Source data
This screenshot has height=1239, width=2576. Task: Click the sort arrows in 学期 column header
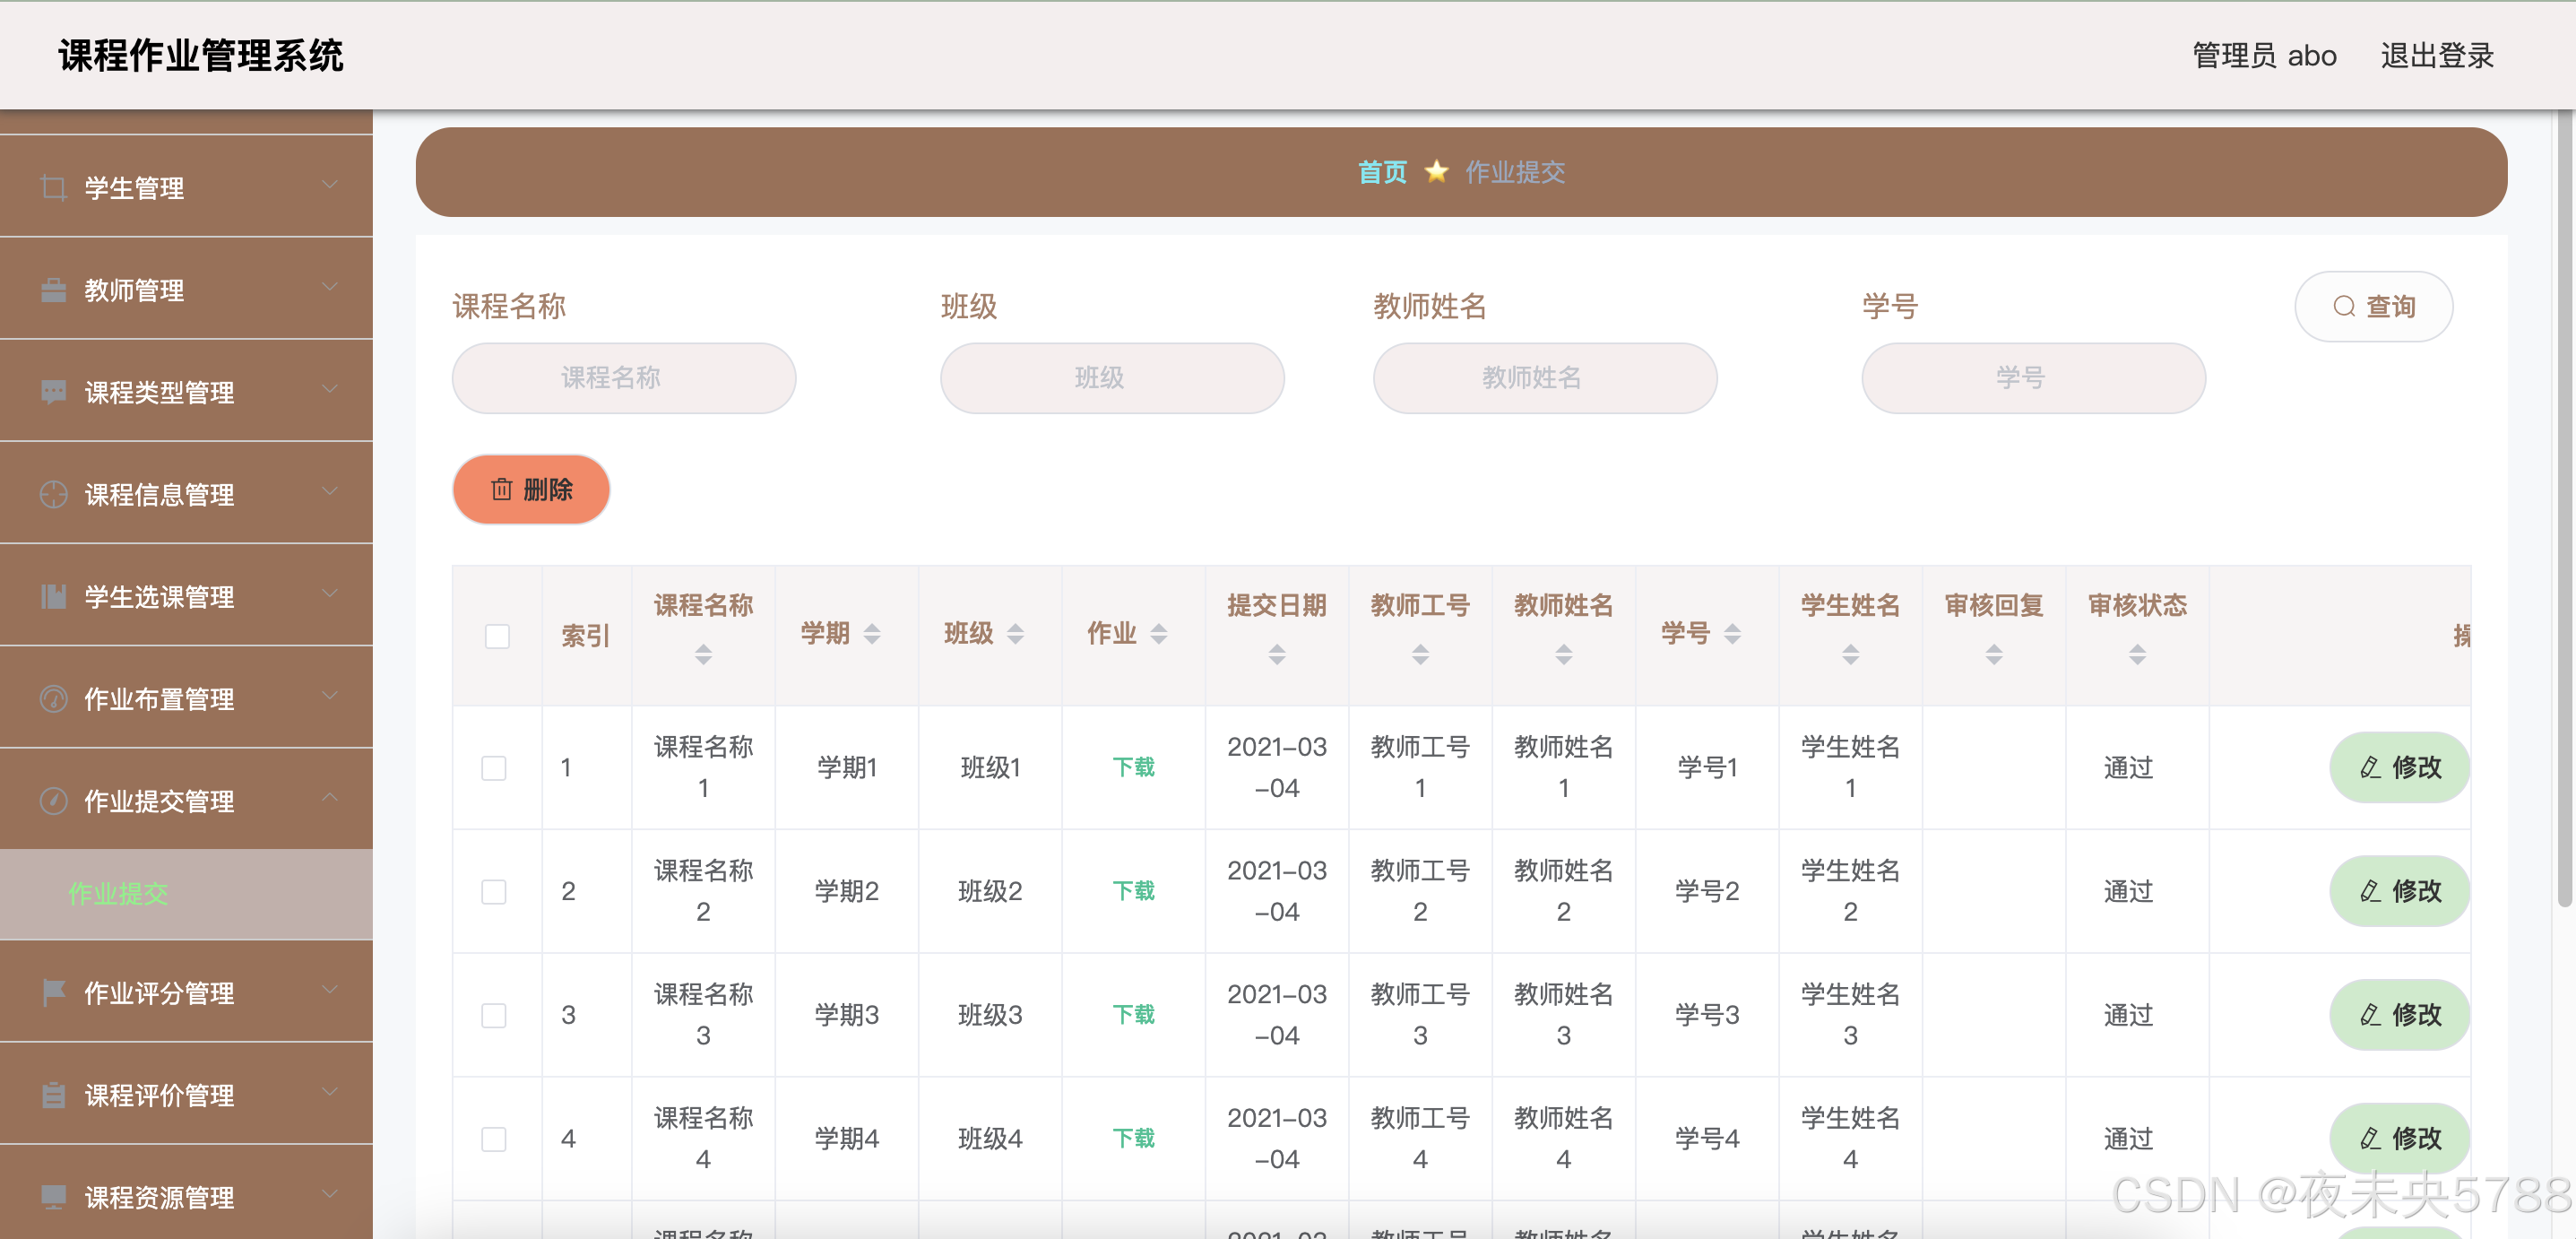[x=872, y=634]
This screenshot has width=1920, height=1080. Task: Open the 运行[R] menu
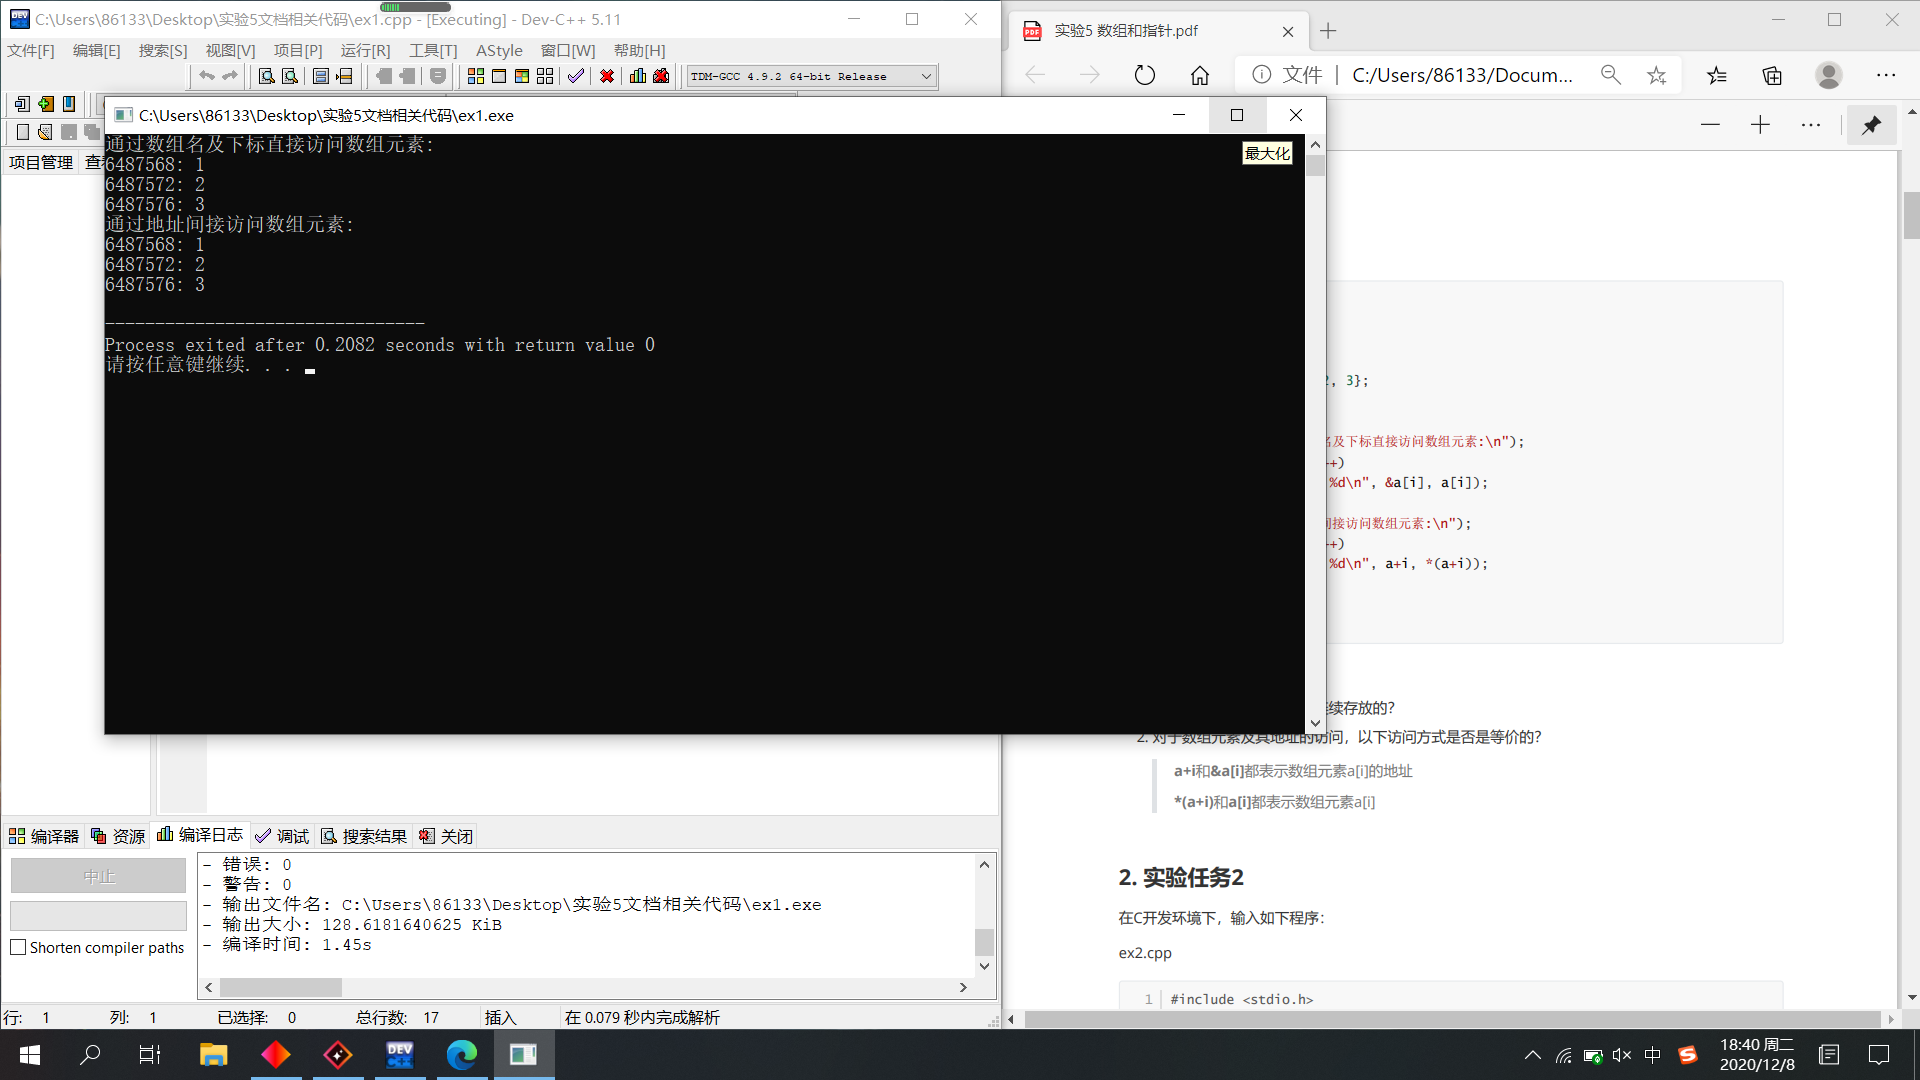pyautogui.click(x=365, y=50)
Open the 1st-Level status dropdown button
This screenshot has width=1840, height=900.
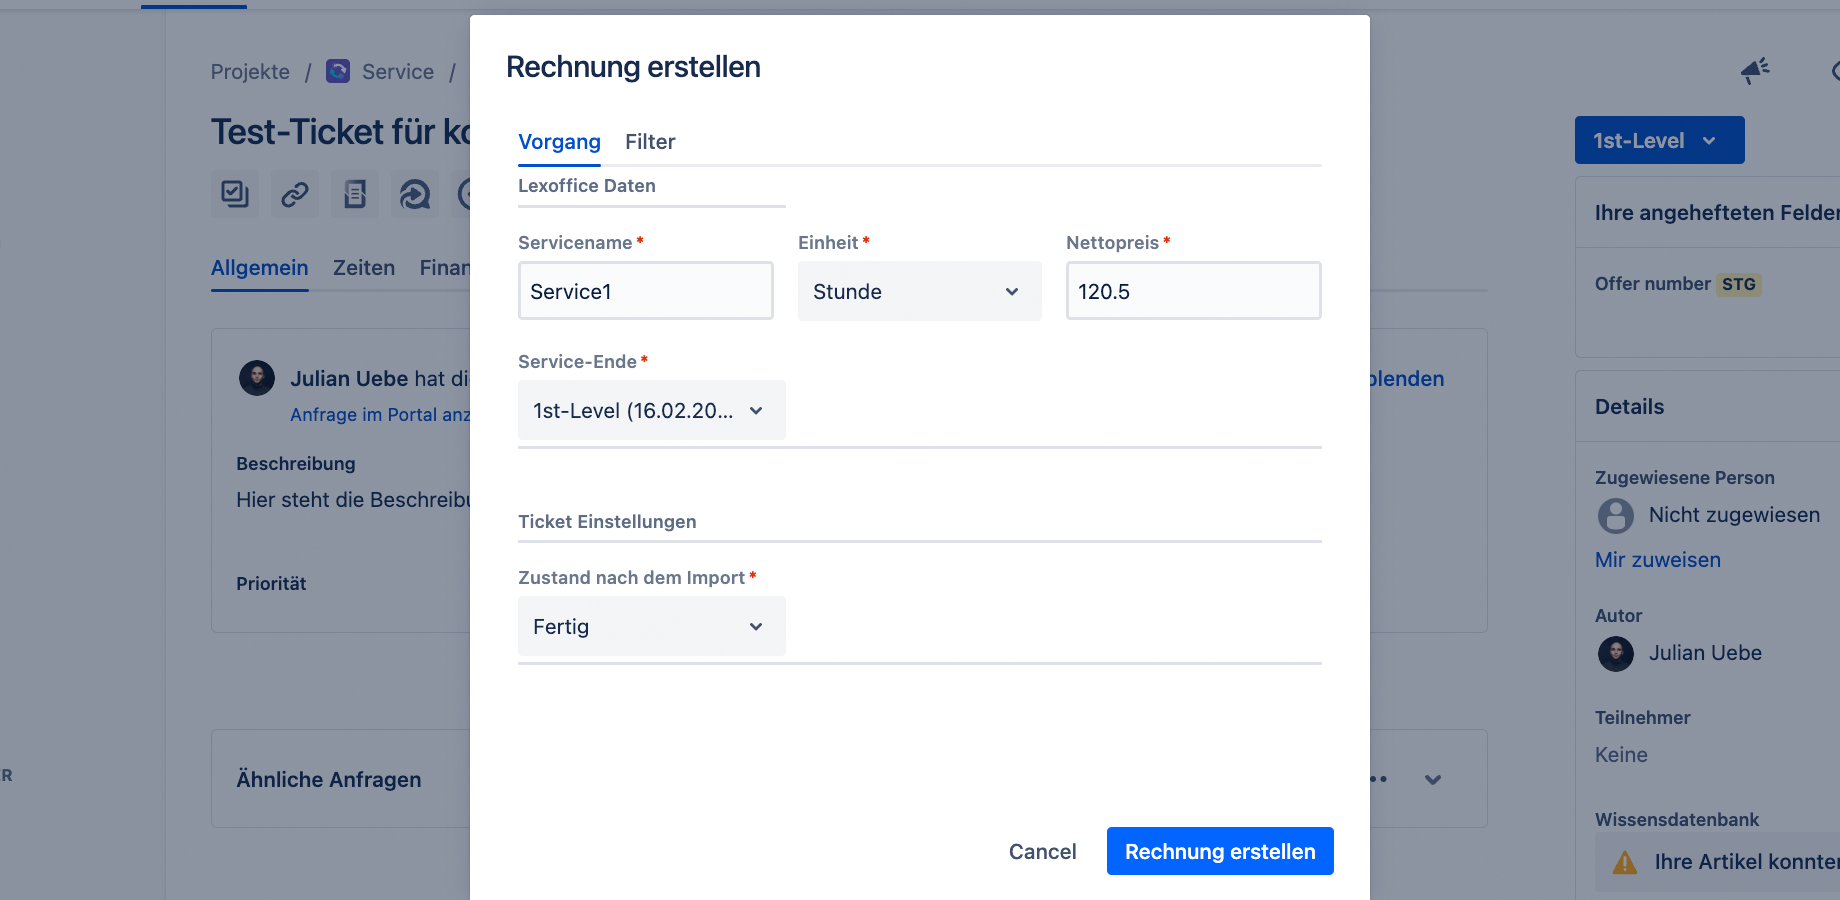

Action item
Please write every line above out exactly as given, except for any pictures.

Solved exercise
This screenshot has height=1239, width=2576. Task: Click the sort arrows in 学期 column header
[x=872, y=634]
This screenshot has width=1920, height=1080. Task: Open the 运行[R] menu
pyautogui.click(x=365, y=50)
Open the 1st-Level status dropdown button
This screenshot has width=1840, height=900.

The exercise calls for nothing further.